**GIVEN EXERCISE**. Copy the lines below without any change, from the line containing "Task: Click the システム breadcrumb link" up to and including the line containing "Action: tap(691, 292)".

**MATERIAL FOR THIS EXERCISE**.
+===+
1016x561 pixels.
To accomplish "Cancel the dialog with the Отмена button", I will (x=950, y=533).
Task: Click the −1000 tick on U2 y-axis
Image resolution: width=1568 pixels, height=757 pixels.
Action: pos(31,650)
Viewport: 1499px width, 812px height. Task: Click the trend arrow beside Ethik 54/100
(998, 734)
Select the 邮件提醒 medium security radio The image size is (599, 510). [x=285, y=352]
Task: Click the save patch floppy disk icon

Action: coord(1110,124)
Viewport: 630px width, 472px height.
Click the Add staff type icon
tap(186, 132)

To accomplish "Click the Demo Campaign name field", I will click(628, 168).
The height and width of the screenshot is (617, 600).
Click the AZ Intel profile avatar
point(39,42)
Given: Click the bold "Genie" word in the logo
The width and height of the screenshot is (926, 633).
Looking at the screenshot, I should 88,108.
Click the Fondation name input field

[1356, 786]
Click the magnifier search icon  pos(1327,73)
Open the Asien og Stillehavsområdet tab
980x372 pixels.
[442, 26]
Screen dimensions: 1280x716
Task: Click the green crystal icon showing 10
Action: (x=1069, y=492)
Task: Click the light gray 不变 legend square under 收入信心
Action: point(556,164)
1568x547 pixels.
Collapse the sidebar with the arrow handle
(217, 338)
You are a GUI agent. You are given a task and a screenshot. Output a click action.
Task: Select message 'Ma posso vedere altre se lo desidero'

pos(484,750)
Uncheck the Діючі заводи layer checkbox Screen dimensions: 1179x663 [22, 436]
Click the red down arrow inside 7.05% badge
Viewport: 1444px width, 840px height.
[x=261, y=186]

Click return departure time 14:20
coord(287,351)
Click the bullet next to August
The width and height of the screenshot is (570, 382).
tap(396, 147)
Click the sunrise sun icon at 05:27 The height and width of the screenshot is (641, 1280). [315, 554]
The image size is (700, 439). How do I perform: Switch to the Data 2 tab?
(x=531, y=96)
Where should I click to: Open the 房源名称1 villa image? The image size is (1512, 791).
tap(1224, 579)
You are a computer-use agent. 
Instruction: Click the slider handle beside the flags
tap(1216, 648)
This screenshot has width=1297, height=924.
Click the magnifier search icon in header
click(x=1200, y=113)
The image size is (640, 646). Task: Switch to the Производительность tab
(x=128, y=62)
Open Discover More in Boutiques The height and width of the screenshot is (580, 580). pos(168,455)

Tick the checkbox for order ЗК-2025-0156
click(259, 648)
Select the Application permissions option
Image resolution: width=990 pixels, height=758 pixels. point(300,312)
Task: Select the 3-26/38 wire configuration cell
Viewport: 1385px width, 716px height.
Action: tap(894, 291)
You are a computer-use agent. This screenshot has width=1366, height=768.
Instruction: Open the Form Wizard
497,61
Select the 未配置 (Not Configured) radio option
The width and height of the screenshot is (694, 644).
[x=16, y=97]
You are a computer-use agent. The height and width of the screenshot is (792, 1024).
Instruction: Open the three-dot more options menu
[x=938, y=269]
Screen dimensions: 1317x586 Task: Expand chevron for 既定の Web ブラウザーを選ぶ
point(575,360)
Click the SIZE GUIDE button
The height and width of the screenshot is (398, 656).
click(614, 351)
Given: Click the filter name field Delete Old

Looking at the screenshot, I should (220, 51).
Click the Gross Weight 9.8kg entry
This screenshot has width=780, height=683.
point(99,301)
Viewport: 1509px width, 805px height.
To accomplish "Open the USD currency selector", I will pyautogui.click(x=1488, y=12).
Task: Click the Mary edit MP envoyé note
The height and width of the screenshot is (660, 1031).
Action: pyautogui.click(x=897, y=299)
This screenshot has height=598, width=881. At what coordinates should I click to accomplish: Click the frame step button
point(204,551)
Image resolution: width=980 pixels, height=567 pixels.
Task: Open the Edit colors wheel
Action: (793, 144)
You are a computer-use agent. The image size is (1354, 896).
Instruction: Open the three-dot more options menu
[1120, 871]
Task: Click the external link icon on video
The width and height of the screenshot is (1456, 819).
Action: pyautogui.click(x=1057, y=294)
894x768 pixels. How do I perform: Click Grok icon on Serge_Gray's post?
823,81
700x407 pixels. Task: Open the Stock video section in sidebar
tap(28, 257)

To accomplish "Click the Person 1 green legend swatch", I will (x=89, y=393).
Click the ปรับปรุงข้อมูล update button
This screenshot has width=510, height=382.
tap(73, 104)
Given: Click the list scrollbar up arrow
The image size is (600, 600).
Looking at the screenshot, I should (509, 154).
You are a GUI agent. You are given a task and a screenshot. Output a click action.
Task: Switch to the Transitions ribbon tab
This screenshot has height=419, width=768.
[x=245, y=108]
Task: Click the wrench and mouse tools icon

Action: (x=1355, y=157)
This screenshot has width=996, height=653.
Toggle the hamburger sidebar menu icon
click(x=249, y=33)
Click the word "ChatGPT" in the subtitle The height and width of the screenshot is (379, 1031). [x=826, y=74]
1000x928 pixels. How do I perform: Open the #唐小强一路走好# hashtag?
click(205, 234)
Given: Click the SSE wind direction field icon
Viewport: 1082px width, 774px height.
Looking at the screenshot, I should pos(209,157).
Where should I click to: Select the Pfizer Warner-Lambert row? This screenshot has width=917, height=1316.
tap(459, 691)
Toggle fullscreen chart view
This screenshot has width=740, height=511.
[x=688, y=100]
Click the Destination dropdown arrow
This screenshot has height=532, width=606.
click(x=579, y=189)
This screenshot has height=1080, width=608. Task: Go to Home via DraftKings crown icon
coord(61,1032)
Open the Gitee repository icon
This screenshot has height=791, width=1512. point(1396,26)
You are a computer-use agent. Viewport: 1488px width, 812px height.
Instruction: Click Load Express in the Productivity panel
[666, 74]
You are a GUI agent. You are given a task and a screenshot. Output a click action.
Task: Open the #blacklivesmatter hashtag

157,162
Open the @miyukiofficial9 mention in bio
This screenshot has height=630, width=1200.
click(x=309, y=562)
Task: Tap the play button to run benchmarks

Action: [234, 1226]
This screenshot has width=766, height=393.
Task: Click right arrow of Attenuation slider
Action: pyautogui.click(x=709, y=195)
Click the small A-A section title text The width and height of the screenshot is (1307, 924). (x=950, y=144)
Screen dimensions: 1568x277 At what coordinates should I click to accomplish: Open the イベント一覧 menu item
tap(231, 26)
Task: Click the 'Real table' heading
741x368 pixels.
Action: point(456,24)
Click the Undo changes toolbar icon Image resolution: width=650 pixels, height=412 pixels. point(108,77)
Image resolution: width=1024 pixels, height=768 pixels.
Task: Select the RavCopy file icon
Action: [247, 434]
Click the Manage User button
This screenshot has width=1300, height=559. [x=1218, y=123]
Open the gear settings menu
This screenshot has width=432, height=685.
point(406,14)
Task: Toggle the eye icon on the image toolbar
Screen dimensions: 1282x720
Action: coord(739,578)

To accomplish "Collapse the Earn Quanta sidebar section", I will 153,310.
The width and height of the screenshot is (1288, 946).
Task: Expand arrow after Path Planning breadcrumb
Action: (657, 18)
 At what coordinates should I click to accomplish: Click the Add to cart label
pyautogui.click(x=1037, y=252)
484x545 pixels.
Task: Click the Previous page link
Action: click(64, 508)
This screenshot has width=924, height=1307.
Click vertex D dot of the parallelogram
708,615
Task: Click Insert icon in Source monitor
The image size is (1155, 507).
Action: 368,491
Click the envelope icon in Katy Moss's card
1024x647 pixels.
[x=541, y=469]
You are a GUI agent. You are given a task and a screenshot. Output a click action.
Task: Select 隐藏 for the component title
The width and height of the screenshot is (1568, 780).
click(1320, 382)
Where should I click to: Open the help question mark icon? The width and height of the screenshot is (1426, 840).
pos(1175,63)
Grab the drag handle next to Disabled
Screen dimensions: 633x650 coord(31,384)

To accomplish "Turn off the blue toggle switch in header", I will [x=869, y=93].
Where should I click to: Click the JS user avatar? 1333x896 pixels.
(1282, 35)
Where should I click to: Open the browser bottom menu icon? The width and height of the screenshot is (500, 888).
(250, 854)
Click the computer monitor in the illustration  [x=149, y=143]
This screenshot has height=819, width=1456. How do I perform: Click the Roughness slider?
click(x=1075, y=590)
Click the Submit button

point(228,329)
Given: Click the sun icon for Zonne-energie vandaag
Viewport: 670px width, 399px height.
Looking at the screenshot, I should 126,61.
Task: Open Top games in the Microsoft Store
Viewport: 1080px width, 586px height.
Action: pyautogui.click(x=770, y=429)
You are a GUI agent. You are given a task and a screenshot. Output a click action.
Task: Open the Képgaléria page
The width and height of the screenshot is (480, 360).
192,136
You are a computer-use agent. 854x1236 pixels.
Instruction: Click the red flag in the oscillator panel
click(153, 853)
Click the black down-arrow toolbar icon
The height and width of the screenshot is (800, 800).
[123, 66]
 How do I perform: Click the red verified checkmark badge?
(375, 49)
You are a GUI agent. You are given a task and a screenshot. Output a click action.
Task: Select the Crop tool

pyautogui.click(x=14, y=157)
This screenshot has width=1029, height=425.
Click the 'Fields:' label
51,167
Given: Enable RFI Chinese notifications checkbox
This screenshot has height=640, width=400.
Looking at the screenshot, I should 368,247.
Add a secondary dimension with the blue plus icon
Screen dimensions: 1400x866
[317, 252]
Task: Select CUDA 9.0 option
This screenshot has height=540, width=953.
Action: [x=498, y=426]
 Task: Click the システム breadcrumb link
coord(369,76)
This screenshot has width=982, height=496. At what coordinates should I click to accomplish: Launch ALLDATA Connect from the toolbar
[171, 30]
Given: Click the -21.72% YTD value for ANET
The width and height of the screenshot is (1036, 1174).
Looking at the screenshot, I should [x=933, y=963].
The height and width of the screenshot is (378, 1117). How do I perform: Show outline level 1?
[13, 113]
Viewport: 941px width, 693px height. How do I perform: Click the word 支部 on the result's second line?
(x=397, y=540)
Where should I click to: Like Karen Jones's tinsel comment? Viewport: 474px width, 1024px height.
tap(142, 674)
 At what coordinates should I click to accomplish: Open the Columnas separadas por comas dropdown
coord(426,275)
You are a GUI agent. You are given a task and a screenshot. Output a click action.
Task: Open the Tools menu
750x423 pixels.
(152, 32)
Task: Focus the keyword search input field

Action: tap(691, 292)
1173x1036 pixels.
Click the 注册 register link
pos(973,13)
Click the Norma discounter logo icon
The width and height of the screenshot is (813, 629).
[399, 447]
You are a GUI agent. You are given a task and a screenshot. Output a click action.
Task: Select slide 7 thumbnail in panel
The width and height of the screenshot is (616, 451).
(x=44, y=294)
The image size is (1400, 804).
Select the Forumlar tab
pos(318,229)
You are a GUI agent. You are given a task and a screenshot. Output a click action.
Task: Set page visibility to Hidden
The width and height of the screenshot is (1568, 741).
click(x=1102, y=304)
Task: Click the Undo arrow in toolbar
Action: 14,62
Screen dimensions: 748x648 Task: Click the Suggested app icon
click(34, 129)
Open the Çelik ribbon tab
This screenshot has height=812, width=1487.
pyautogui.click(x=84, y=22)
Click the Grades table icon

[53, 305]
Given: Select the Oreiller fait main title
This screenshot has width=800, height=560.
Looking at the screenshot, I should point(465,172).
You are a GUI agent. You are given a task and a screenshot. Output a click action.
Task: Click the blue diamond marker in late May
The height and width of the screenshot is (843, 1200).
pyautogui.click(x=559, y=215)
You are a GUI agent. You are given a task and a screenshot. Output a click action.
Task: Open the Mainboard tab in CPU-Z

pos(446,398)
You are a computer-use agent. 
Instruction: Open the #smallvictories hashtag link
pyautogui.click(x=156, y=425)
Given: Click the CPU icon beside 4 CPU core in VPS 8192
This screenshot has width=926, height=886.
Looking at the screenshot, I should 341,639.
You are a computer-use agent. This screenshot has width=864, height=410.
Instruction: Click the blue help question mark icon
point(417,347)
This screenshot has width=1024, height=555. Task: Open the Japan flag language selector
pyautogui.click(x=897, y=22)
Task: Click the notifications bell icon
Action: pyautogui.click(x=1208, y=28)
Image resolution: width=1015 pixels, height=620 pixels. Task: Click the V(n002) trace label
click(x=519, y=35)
+===+
**WORKED ANSWER**.
 Task: Click the システム breadcrumb link
coord(369,76)
This screenshot has width=982, height=496. At what coordinates should I click to accomplish: Launch ALLDATA Connect from the toolbar
[171, 30]
Given: Click the -21.72% YTD value for ANET
The width and height of the screenshot is (1036, 1174).
Looking at the screenshot, I should [x=933, y=963].
The height and width of the screenshot is (378, 1117). How do I perform: Show outline level 1?
[13, 113]
Viewport: 941px width, 693px height. How do I perform: Click the word 支部 on the result's second line?
(x=397, y=540)
Where should I click to: Like Karen Jones's tinsel comment? Viewport: 474px width, 1024px height.
tap(142, 674)
 At what coordinates should I click to accomplish: Open the Columnas separadas por comas dropdown
coord(426,275)
You are a GUI agent. You are given a task and a screenshot. Output a click action.
Task: Open the Tools menu
750x423 pixels.
(152, 32)
Task: Focus the keyword search input field

Action: tap(691, 292)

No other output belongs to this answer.